When Brengman Brothers Winery found itself with a surplus of high-quality grapes, it hatched a plan to expand its offerings to make use of the excess inventory.

A little over a year ago, the Leelanau County winery began the process of securing the necessary approvals to open a distillery. It plans to begin offering distilled products as soon as its distiller’s license is approved.

“We had a problem with having too many grapes of certain types,” says Robert Brengman, winemaker at Brengman Brothers Winery. Some wines don’t reach expected growth in sales, he explains, while other wines become more popular than expected.

“We decided that with these wonderful fruits, like Gewürztraminer and Riesling, that we should make brandies out of those,” he says.

To make brandy, he says, you need a distiller’s license. They first sought the township’s approval, which Brengman Brothers Winery received earlier this year. The application is now at the state level, where the Michigan Liquor Control Commission will review it.

“Once we receive approval from the state, we’ll get permission from the feds, and we’ll be a legit distillery,” Brengman says.

Up to the Challenge
After receiving a distiller’s license, Brengman Brothers Winery plans to offer a variety of brandies, including Cognac and grappa. They believe diversifying can only add to the winery’s appeal.

“From a consumer standpoint, we look forward to satisfying those palates that enjoy some very nice brandies, and that would be our goal,” says winery co-owner Ed Brengman.

“We’re in the wine and the spirits business, and I think they’ll complement each other, I really do,” Ed says. “I think it will bring a little bit wider clientele.”

The brothers see a high demand for Cognac in particular, though they will not officially label their “Cognac,” since the name indicates that the brandy was produced in the Cognac region of France.

Bob Brengman at Brengman Brothers Winery. (Photo by KarunaPhoto)

“We know that there’s not enough of Cognac made in this country,” Robert says, “… and it seems like that’s a good sector to focus on to be able to provide people of this country a beautiful beverage that’s actually made with grapes grown here.”

He adds, “We like the fact that there’s not a lot of that made here, and we are up to the challenge to make it and make it as well as the Europeans, or even better.”

Making Cognac isn’t easy.

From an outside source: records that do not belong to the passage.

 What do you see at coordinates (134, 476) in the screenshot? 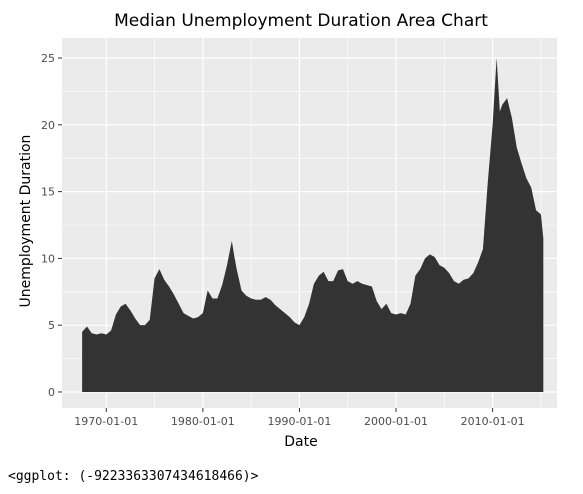
I see `ggplot-output-repr: <ggplot: (-9223363307434618466)>` at bounding box center [134, 476]. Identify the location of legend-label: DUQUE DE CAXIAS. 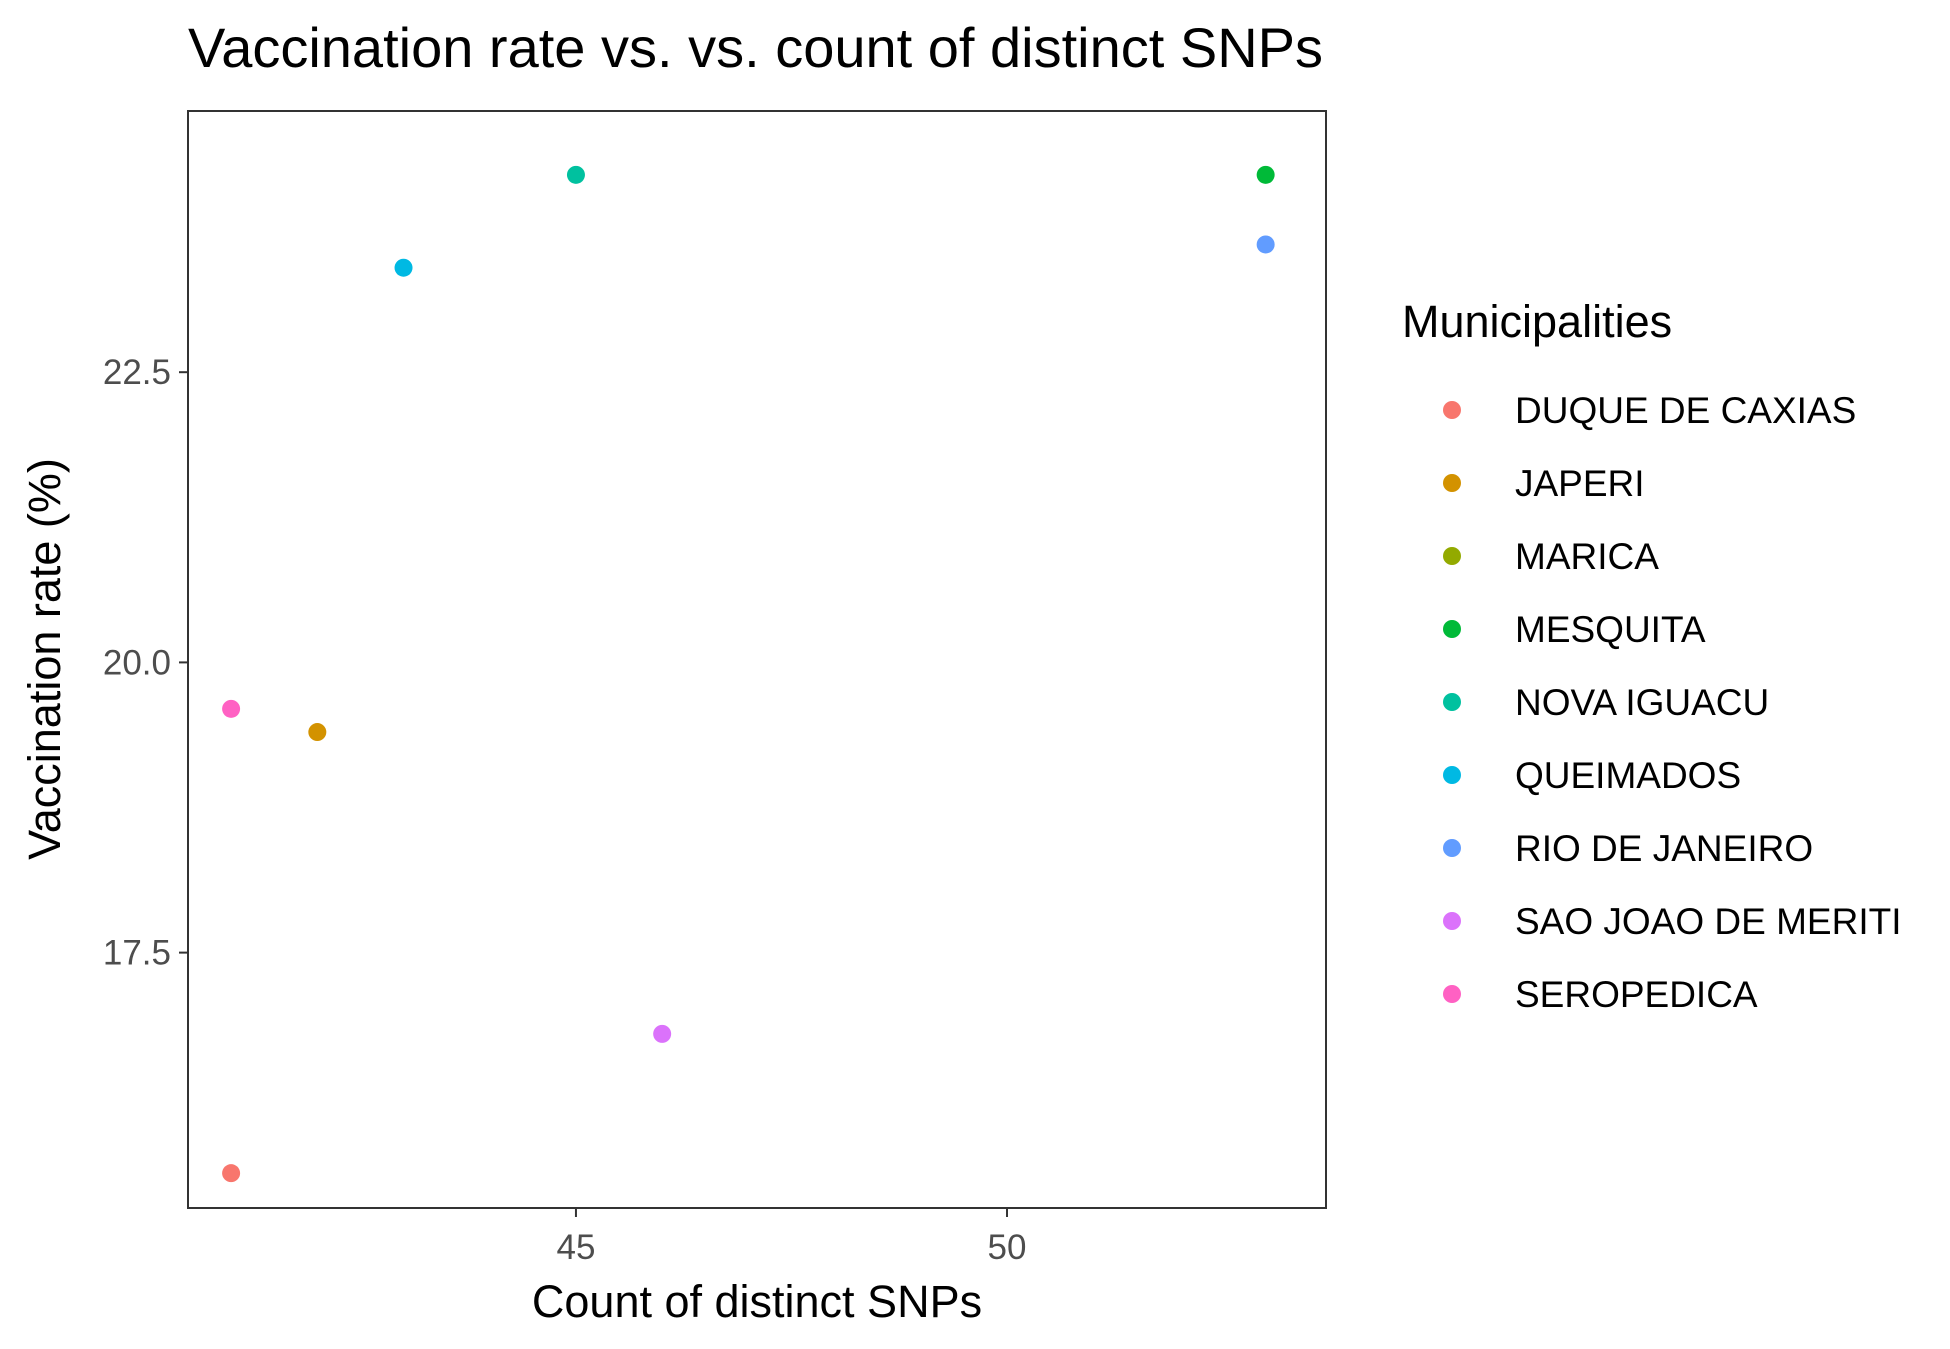
(1686, 410).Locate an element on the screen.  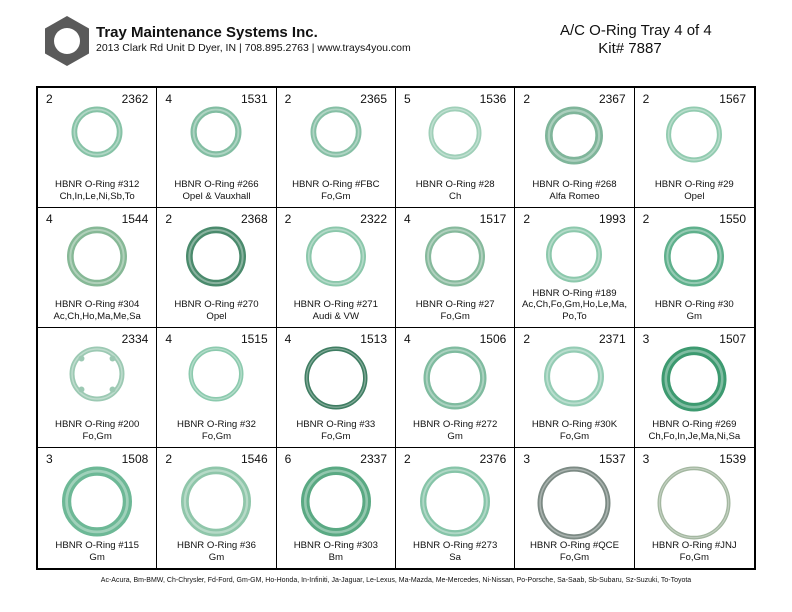
tray-compartment: 3 1539 HBNR O-Ring #JNJ Fo,Gm is located at coordinates (694, 508).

Robert says it’s one of the more difficult distilled beverages to make, but that Brengman Brothers likes a challenge.

“That kind of fits within our mold,” he says. “We like things that are a challenge, we like to make things that are hard to make, and to make them great.”

Robert notes that one of the biggest challenges will be learning the brandy-making process.

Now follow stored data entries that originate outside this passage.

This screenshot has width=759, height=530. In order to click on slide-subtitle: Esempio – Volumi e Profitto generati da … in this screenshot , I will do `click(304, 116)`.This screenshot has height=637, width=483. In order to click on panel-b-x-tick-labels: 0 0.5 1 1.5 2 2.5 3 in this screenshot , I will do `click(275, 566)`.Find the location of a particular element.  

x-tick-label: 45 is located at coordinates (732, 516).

The winery plans to hire a consultant or a staff distiller to help. The distillery will require investment in new equipment as well. They’re currently researching what they’ll need.

“There’s always a capital investment of equipment,” Ed says. “The still itself can range anywhere from $15,000 up to $100,000.”

The Time Is Ripe
The distillery and tasting room will be located in the winery’s existing facilities. The brothers are hopeful they can start producing brandies soon.

“We’re ready to go tomorrow,” Robert says, “but we have to wait for all of the government approvals, and once we receive those, we’ll just move our plans ahead.”

Of course, the timing also depends on when the fruit is ripe.

“October-November is when we can actually start using the fruit to make the brandies,” Robert says. “So, in an ideal world, we would have this set up and ready to go by October of this year.”

Most important for the winery, though, is to continue satisfying customers.

“People enjoy our very fine wines that we make here and grow,” Ed says, “and so we’re going to try to continue on that path and take care of those good patrons that we have.”